MechLens: Late Crystallization of Factual Knowledge Explains Intervention Effectiveness in Language Models
Pith reviewed 2026-06-27 20:06 UTC · model grok-4.3
The pith
Factual knowledge in language models crystallizes abruptly in the final layers rather than emerging gradually.
A machine-rendered reading of the paper's core claim, the machinery that carries it, and where it could break.
Core claim
Factual knowledge does not gradually emerge across layers but crystallizes abruptly at the final layers. Across five model families, 26.8%--93.4% of correct answers never enter top-10 predictions at any intermediate layer, with late emergence (>80% depth) consistent across architectures. Tuned lens rules out probe artifacts, and the pattern is far stronger for factual questions than for sentiment classification. This leads to a crystallization-guided intervention principle where method effectiveness varies by model, plus a computability-memorization spectrum and the finding that LayerNorm scaling improves accuracy at zero added cost.
What carries the argument
Late Crystallization, the abrupt surfacing of factual knowledge in the final layers of the residual stream, which determines intervention success and is measured by when correct answers first enter top-10 predictions.
If this is right
- CAA outperforms DoLa on moderate-crystallization models such as Llama and Mistral.
- On high-crystallization models such as Qwen the performance ordering reverses.
- Scaling LayerNorm by a factor of 1.2 raises multiple-choice accuracy with no inference-time cost.
- Computable knowledge crystallizes earlier (around layer 22 in a 28-layer model) than memorized facts (layer 28).
- The late-crystallization pattern is specific to factual recall and does not appear in sentiment classification.
Where Pith is reading between the lines
- Knowledge editing techniques could gain efficiency by targeting only the layers at which crystallization occurs for each model and task.
- Training objectives might be designed to shift more knowledge toward earlier crystallization, potentially improving reliability on factual queries.

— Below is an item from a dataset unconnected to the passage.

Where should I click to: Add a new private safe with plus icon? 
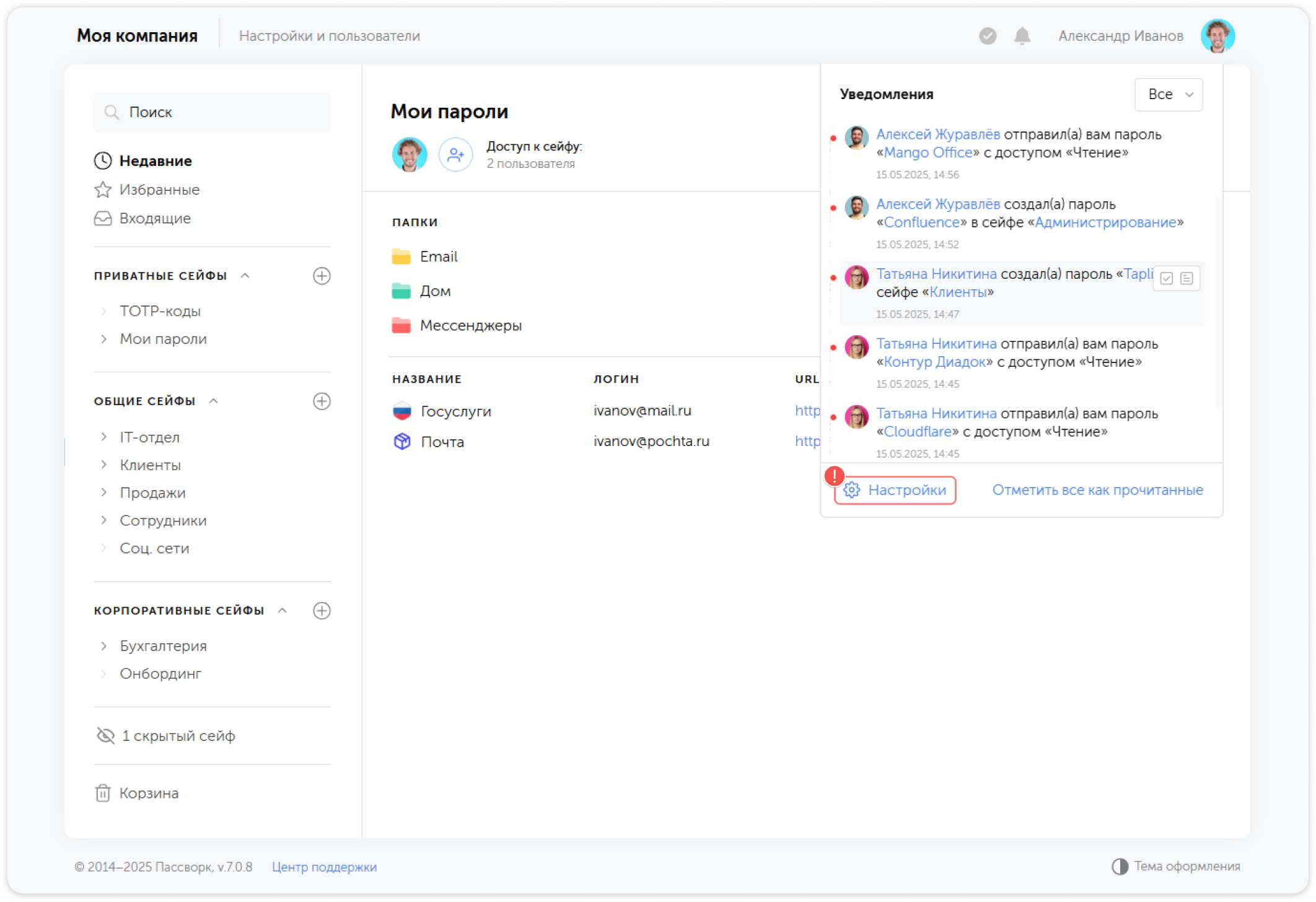[322, 276]
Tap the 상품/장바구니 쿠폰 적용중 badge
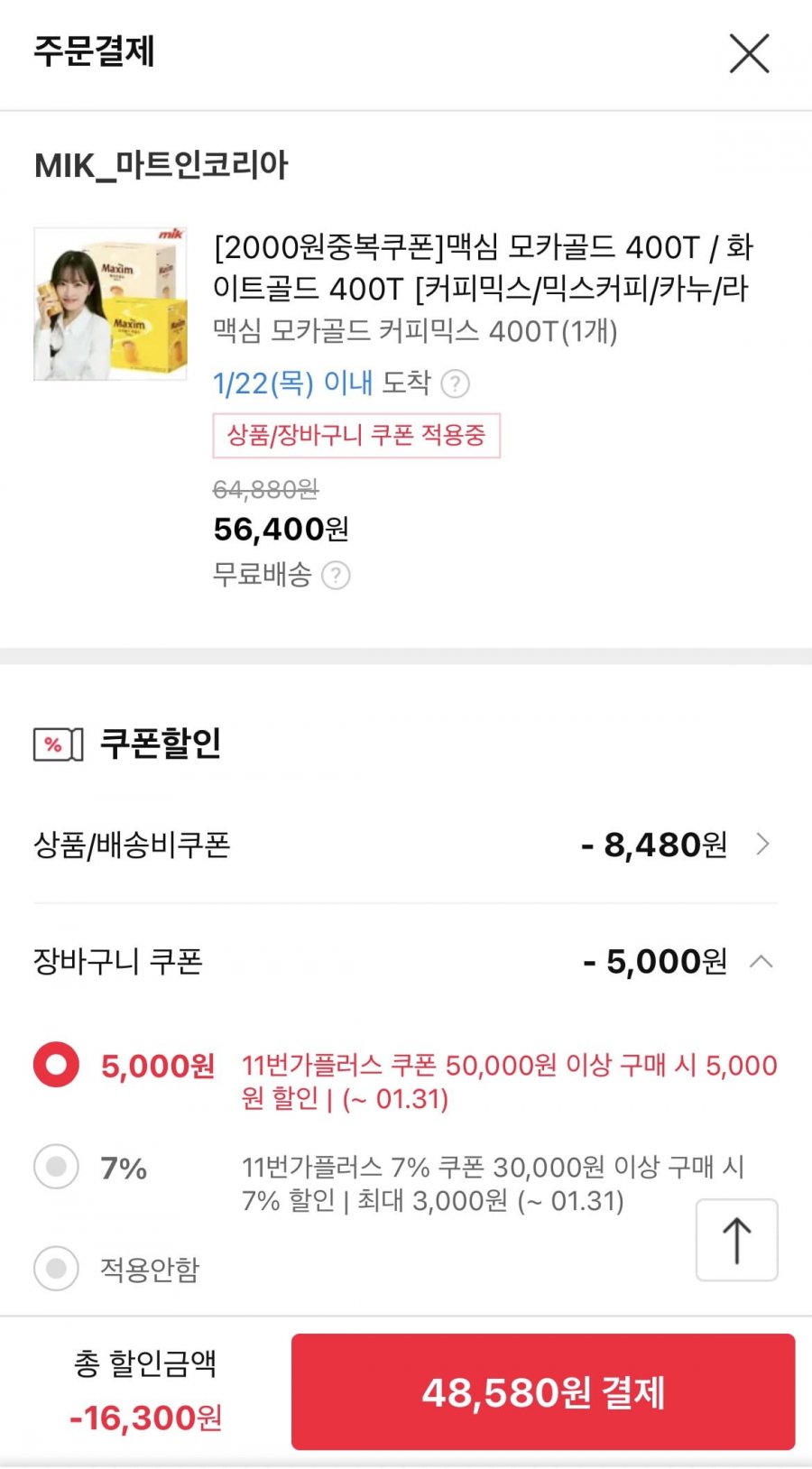 click(x=356, y=436)
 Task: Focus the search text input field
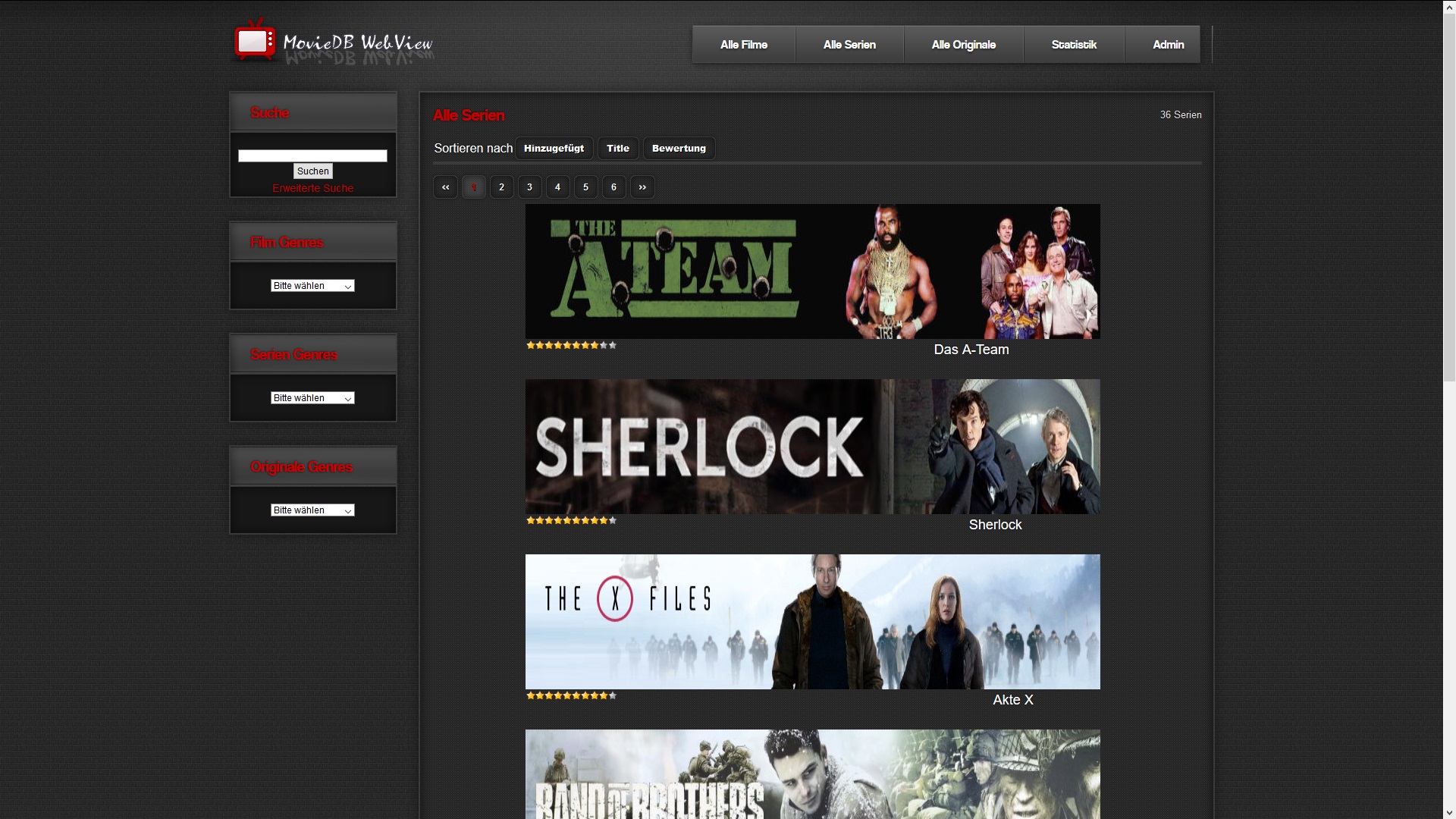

- The same measurement approach could be applied to non-text modalities to test whether crystallization timing is a general property of transformer residual streams.
Load-bearing premise
That the absence of a correct answer from top-10 predictions at intermediate layers means the knowledge is truly not yet present rather than stored in a form the metric does not capture.
What would settle it
Demonstrating a model family or scale in which the majority of factual answers from MMLU or similar benchmarks enter the top-10 predictions before 50% network depth would falsify the claim of consistent late crystallization.
Figures
read the original abstract
Understanding where LLMs store factual knowledge is critical for hallucination mitigation. We systematically quantify Late Crystallization: factual knowledge does not gradually emerge across layers but "crystallizes" abruptly at the final layers. Across five model families (Pythia, Gemma, Qwen2.5, Llama-3.1, Mistral; 0.5--14B), 26.8%--93.4% of correct answers never enter top-10 predictions at any intermediate layer, with late emergence (>80% depth) consistent across architectures. Cross-scale (Qwen2.5-14B) and cross-benchmark (MMLU: 98.2%) results confirm generality; tuned lens rules out probe artifacts. A sentiment-classification control (0.5% for Qwen vs. 85.9% factual; 2.0% for Mistral vs. 26.8%) confirms the phenomenon is specific to factual recall. Late Crystallization yields a crystallization-guided intervention principle: CAA outperforms DoLa on moderate-crystallization models (Llama, Mistral; p<0.001), with a directionally consistent reversal on high-crystallization Qwen (+25.4% vs. +15.5% MC1, p=0.069). LayerNorm ablation shows crystallization is intrinsic to the residual stream; LN scaling (x1.2) yields +11.8% MC1 with zero inference overhead. We further reveal a Computability-Memorization Spectrum: computable knowledge crystallizes earlier (layer 22.1/28) than memorized facts (28.0/28). We release MechLens supporting five model families.
Editorial analysis
A structured set of objections, weighed in public.
Referee Report
Summary. The paper claims that factual knowledge in LLMs does not emerge gradually across layers but crystallizes abruptly in the final layers. Across five model families (0.5-14B), 26.8%-93.4% of correct answers never appear in tuned-lens top-10 predictions at intermediate layers, with >80% depth emergence consistent; this is specific to factual recall (vs. sentiment control) and affects intervention choice (CAA outperforms DoLa on moderate-crystallization models). Additional claims include a computability-memorization spectrum and a LayerNorm ablation showing intrinsic residual-stream effects. MechLens is released.
Significance. If the measurement is valid, the late-crystallization finding supplies a mechanistic account of why certain interventions succeed and offers a practical editing principle (e.g., LN scaling). Cross-model and cross-benchmark consistency plus the public release of MechLens are concrete strengths that would aid reproducibility and follow-up work.
major comments (1)
- [Abstract (quantification paragraph)] Abstract (quantification paragraph) and tuned-lens results: the central claim that non-appearance in top-10 at layers <80% depth means knowledge has not yet crystallized requires that the affine tuned lens recovers the correct token whenever the relevant information is present in the residual stream. The sentiment-classification control and cross-model results address probe choice but do not test whether non-linear feature interactions or directions misaligned with the lens objective could produce an artifactual late signal. A direct test (e.g., whether the lens achieves near-ceiling recovery on a set of facts known to be present early by other probes) is needed to support the interpretation.
minor comments (1)
- [Abstract] Abstract omits dataset sizes, number of prompts, error bars, and statistical-test details for the reported percentages and p-values.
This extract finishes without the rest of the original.